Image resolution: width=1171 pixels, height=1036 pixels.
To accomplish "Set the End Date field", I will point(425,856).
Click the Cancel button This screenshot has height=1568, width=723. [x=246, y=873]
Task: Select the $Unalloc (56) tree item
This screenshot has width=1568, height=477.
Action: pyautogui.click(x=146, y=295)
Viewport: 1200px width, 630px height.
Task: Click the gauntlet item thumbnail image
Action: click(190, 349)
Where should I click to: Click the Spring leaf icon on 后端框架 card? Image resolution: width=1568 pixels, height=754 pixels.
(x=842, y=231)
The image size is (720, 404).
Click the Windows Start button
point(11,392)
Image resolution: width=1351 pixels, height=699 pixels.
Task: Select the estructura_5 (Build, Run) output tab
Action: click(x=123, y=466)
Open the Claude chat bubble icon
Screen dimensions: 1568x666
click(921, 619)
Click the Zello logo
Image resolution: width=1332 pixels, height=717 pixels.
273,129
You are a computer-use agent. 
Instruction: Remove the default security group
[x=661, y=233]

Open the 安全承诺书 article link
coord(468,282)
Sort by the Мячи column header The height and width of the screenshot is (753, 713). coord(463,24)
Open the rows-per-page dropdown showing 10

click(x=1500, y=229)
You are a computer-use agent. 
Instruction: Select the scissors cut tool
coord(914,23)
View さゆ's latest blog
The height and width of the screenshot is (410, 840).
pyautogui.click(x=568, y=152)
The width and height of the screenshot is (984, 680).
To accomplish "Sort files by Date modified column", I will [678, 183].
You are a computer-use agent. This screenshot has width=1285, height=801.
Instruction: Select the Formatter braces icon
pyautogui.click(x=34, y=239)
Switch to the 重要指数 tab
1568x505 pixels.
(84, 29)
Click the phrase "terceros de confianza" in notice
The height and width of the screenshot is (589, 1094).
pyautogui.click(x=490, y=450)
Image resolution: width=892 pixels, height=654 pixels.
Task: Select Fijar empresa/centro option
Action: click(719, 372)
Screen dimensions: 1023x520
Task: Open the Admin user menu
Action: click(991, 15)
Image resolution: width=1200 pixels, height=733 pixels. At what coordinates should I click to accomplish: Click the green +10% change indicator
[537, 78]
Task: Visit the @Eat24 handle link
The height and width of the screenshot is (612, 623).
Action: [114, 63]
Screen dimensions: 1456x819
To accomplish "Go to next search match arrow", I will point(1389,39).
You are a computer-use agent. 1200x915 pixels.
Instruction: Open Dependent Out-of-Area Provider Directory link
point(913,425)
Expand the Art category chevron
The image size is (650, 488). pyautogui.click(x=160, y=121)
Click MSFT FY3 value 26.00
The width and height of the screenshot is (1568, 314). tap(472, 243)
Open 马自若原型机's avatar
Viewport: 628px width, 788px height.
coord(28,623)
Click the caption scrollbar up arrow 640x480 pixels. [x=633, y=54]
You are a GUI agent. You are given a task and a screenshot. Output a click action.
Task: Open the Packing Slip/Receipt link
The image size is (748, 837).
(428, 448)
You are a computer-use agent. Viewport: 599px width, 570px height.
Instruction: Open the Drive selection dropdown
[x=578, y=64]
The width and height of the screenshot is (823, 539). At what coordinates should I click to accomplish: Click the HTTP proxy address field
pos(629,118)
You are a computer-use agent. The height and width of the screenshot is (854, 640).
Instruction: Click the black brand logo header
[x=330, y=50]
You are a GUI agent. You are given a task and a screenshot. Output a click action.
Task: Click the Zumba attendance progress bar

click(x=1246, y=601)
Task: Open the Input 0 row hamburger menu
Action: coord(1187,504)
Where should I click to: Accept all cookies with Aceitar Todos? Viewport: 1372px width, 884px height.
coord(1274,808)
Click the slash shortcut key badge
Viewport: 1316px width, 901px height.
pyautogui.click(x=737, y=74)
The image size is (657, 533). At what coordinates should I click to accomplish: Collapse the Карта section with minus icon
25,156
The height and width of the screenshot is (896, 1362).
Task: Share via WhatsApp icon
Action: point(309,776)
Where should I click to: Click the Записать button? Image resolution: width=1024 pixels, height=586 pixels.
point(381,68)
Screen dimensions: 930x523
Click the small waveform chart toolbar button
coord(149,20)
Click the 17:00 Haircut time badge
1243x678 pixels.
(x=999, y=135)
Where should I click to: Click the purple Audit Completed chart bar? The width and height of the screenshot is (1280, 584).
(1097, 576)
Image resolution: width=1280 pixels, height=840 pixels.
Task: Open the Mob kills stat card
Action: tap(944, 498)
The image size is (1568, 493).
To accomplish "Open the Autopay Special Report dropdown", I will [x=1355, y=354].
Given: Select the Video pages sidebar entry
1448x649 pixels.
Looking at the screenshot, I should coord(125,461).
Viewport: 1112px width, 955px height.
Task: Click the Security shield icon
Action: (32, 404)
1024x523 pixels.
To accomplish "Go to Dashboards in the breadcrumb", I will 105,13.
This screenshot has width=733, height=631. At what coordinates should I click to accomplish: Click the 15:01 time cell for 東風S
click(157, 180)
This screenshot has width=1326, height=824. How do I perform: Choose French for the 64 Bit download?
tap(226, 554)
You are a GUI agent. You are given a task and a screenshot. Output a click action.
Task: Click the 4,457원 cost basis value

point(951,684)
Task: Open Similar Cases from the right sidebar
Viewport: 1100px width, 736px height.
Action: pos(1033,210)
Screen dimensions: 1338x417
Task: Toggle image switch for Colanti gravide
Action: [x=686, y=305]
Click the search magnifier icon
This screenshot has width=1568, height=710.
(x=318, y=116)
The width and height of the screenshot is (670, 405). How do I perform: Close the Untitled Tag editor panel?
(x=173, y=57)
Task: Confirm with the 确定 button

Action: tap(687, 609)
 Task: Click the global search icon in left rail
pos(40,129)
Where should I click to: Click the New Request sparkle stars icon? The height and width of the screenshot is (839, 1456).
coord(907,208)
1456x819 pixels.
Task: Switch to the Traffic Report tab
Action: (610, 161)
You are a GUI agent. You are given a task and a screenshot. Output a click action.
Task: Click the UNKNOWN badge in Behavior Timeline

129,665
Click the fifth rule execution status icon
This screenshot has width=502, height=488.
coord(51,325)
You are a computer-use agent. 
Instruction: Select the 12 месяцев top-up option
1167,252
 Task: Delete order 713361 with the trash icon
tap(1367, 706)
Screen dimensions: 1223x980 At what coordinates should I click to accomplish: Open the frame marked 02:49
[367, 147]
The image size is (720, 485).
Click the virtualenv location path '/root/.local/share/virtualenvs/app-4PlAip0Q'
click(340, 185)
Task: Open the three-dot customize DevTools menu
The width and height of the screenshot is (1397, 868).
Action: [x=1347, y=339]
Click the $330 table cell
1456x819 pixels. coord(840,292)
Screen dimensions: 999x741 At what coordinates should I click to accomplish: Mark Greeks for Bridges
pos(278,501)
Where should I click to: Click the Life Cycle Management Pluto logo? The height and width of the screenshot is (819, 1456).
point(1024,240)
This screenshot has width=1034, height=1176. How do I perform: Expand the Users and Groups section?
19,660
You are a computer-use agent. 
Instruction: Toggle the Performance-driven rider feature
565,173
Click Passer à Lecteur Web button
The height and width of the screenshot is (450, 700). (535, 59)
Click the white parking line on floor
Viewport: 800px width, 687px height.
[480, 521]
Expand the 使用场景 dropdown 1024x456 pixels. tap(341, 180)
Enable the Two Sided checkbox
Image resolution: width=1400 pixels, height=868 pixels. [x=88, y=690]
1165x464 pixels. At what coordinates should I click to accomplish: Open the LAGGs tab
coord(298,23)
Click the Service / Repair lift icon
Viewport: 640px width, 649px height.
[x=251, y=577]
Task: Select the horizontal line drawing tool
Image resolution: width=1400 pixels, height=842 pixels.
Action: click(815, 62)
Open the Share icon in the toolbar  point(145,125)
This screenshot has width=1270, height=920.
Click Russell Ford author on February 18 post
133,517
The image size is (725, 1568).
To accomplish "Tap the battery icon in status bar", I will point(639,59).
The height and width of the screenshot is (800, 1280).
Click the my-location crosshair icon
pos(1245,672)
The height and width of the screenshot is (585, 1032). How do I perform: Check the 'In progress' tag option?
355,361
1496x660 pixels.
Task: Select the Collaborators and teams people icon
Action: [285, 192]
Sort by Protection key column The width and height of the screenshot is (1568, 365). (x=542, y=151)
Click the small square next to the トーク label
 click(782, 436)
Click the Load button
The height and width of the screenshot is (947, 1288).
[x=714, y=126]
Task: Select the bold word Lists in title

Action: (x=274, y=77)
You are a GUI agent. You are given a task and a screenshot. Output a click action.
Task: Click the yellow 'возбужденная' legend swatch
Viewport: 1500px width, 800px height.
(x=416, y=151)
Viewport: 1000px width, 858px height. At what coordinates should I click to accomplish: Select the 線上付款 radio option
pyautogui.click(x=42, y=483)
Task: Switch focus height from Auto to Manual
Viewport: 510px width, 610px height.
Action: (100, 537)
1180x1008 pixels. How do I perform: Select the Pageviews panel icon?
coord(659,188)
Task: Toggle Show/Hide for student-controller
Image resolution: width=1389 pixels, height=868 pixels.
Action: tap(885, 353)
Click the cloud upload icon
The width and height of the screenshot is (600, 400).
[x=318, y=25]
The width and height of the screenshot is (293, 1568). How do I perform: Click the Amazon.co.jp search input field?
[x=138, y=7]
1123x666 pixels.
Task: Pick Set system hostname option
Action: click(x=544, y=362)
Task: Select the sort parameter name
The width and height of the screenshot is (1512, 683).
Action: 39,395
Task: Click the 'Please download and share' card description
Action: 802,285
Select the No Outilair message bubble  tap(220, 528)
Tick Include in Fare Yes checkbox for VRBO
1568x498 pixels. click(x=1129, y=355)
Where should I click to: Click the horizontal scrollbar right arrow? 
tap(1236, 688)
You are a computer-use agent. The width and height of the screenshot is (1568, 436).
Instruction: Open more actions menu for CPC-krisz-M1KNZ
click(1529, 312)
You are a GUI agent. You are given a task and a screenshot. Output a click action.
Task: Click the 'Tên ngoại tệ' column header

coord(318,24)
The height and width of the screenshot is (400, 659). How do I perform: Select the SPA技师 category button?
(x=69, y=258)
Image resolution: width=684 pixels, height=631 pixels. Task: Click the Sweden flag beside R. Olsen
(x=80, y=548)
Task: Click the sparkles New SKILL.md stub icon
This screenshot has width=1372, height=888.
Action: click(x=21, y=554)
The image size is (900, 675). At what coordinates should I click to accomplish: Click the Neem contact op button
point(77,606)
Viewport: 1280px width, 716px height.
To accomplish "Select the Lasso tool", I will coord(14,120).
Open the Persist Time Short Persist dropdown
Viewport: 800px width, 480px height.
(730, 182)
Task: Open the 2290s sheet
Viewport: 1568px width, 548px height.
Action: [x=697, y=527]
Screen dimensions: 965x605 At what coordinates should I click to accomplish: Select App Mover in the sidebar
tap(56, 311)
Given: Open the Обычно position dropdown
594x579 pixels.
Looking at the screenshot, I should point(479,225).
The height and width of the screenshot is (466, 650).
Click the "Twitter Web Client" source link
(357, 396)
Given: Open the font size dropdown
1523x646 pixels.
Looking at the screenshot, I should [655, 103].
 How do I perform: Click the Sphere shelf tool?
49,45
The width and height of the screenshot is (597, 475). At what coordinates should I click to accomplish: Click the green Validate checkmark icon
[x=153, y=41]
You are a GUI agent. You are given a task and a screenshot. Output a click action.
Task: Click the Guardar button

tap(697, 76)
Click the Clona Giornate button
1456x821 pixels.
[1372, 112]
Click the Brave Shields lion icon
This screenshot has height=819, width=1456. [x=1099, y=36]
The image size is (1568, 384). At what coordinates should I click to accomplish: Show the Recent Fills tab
┄┄┄┄┄┄┄┄┄┄
**Problem statement:**
Copy the data word for word, from its first line through the line containing "Click the Cancel", including both of those lines.

**Solution below:**
Image resolution: width=1171 pixels, height=1036 pixels.
To accomplish "Set the End Date field", I will point(425,856).
Click the Cancel button This screenshot has height=1568, width=723. [x=246, y=873]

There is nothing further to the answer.